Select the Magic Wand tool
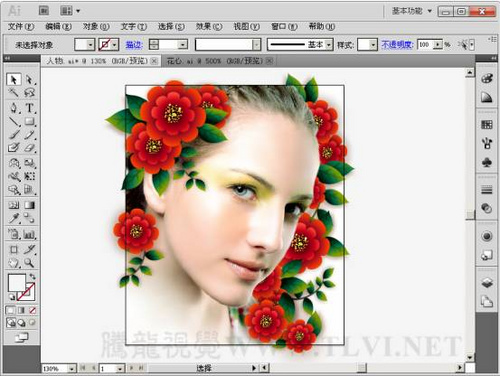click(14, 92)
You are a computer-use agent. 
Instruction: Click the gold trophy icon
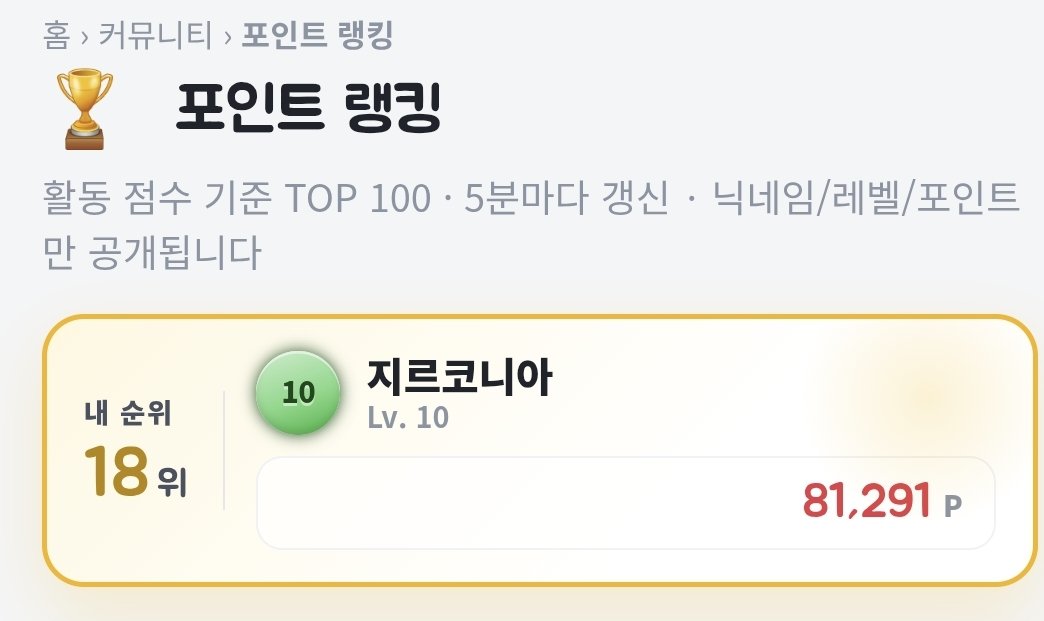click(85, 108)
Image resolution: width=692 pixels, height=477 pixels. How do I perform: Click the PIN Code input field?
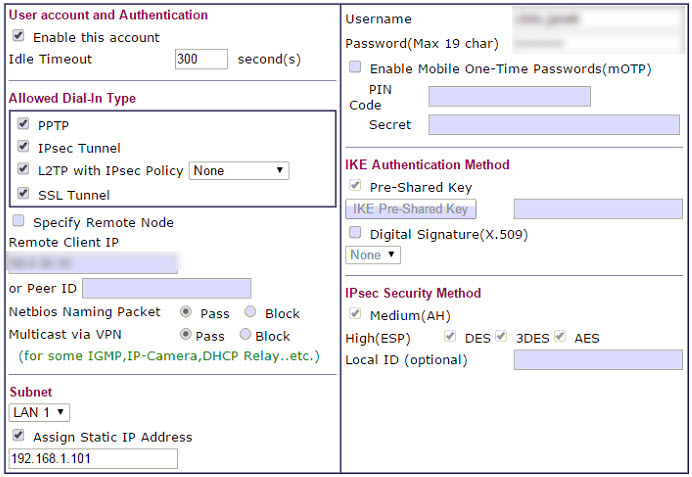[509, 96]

━━━━━━

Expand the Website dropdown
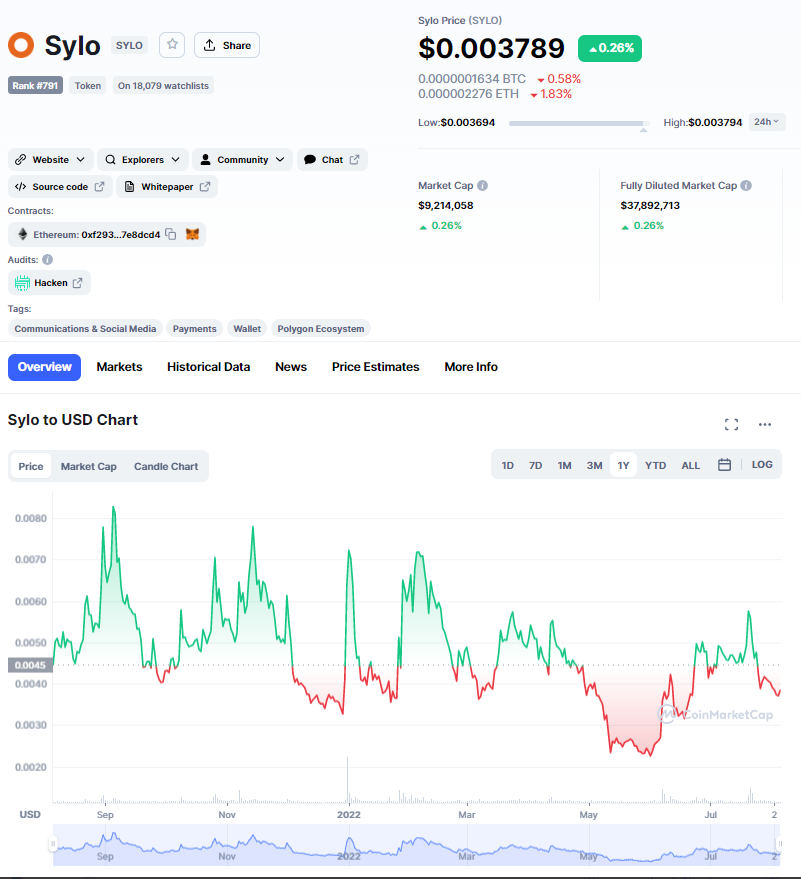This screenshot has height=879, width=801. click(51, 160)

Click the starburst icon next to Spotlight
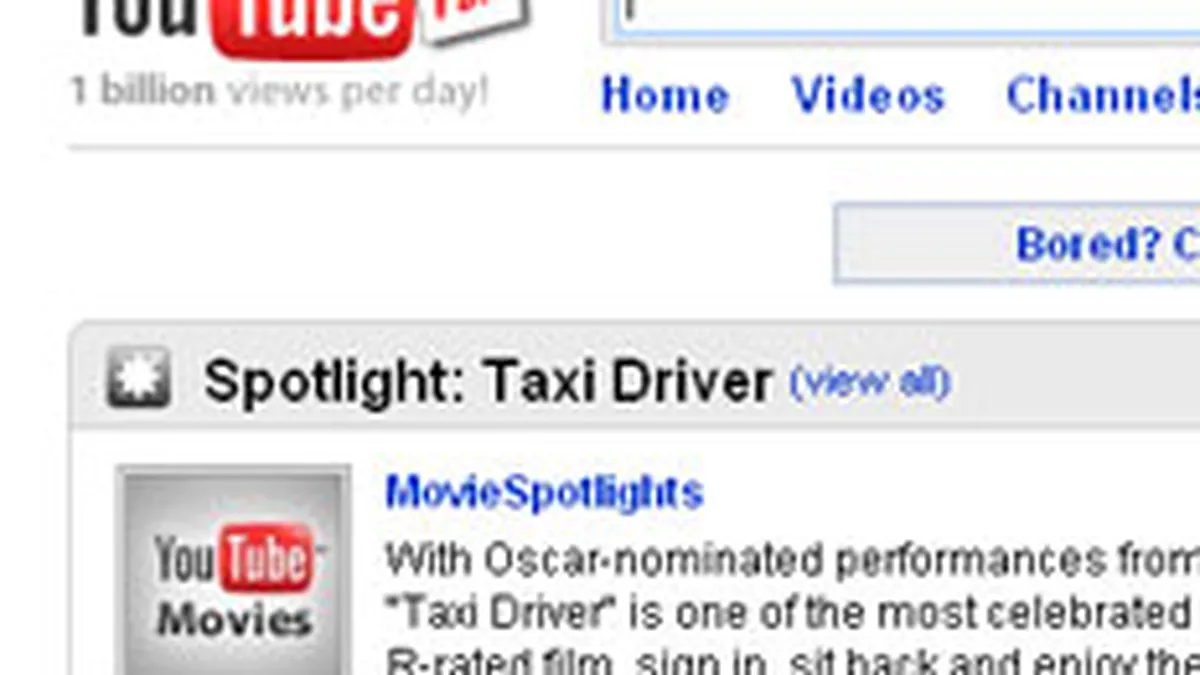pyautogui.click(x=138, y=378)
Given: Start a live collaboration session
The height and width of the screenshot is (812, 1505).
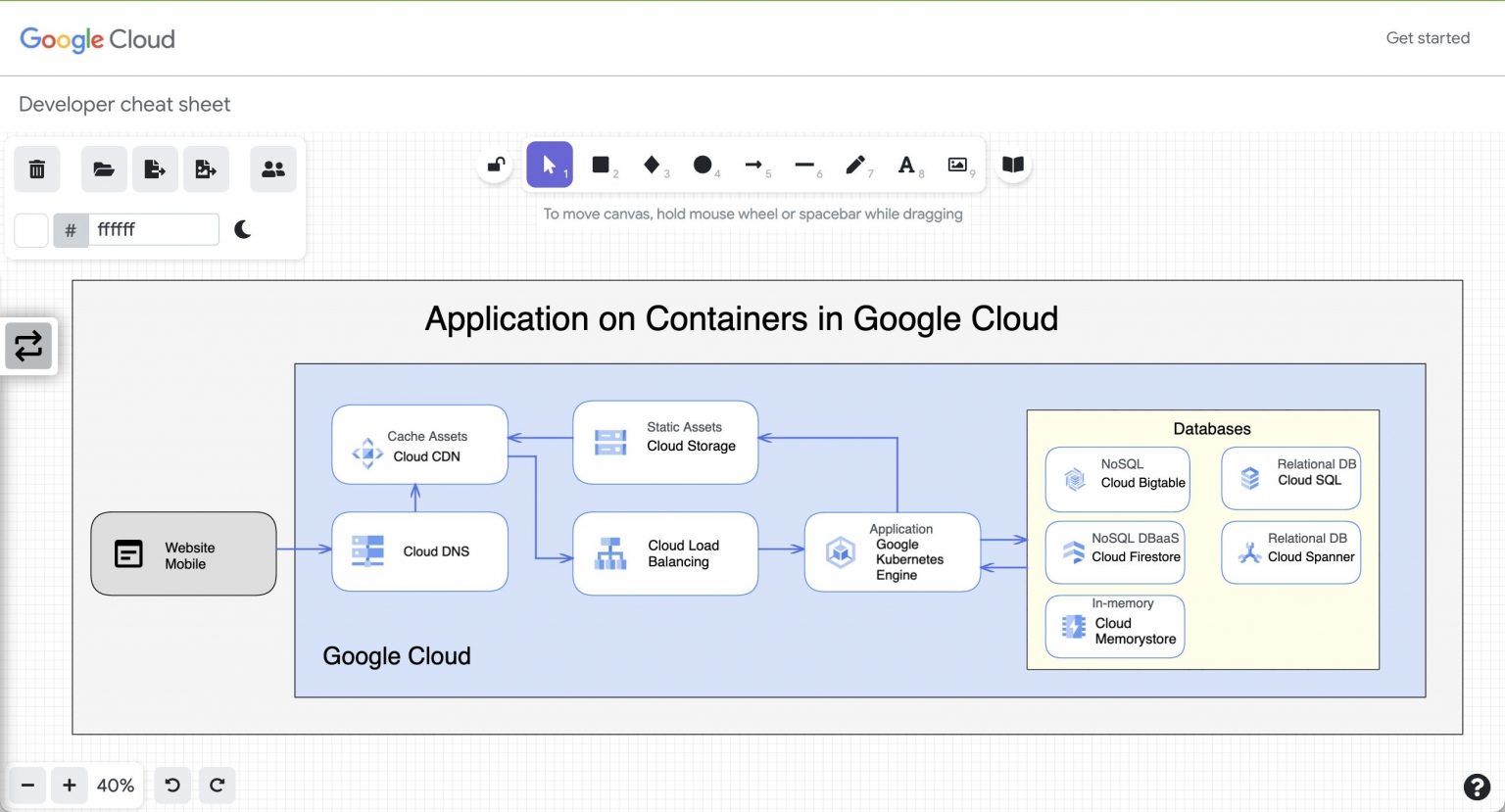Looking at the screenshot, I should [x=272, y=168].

━━━━━━

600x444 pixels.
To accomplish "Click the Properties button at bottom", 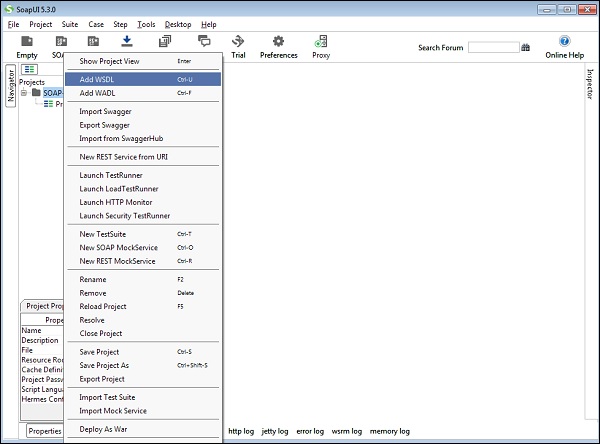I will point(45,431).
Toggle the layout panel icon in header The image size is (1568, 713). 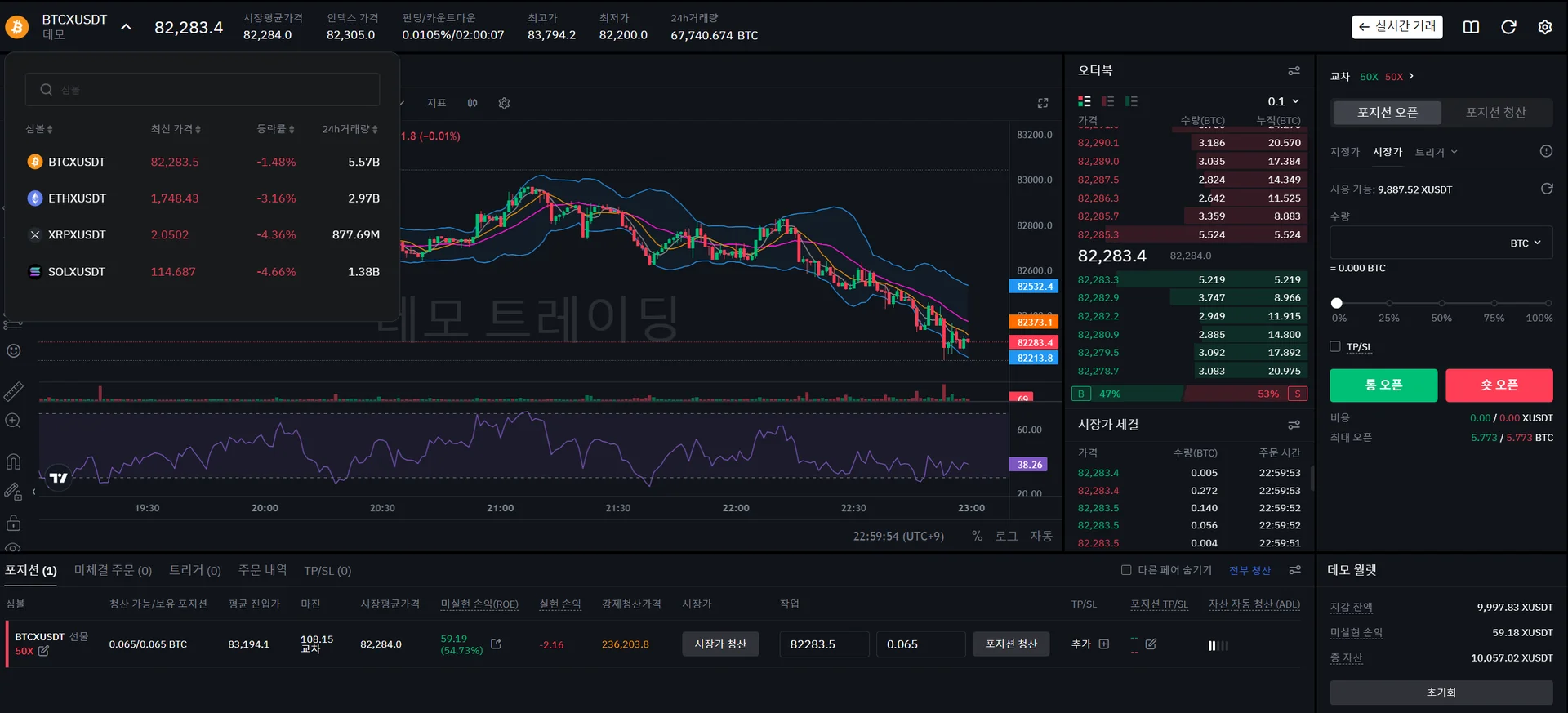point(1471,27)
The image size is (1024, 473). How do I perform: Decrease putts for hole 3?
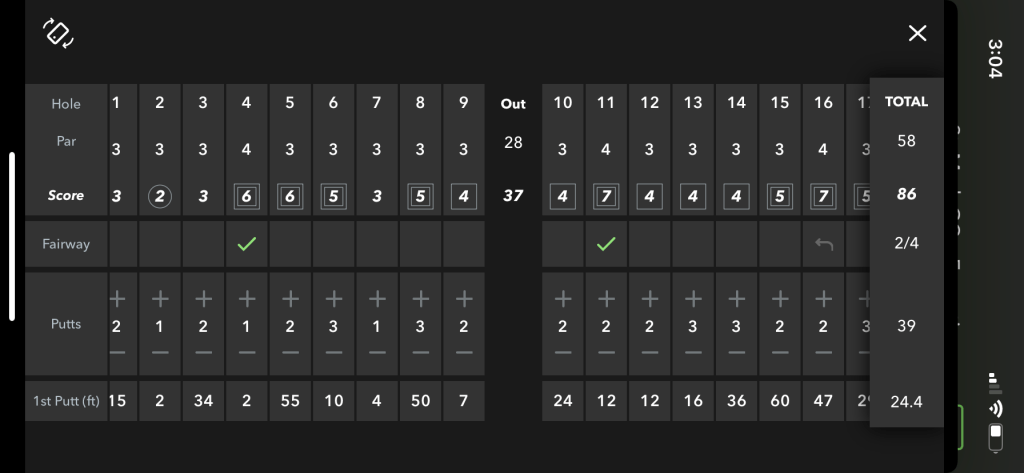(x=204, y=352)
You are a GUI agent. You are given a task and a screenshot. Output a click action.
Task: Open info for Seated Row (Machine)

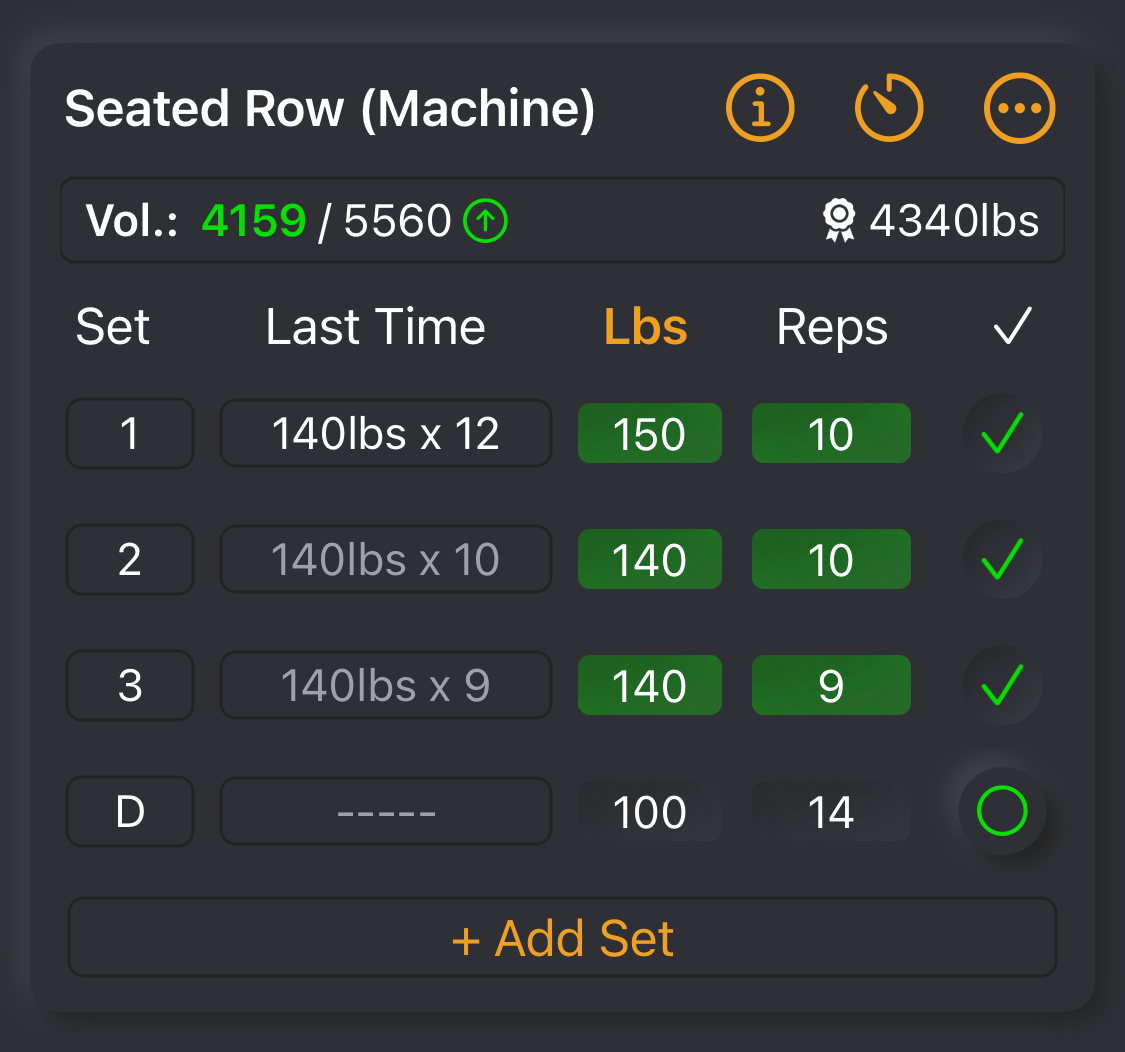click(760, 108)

━━━━━━

● To do
Print the data again exactly, everything from the line containing "The image size is (1024, 473)." down to the line containing "click(760, 108)", with both of those lines included. Leave the pictures out.

● Reply
The image size is (1024, 473). How do I perform: Decrease putts for hole 3?
(x=204, y=352)
You are a GUI agent. You are given a task and a screenshot. Output a click action.
Task: Open info for Seated Row (Machine)

click(760, 108)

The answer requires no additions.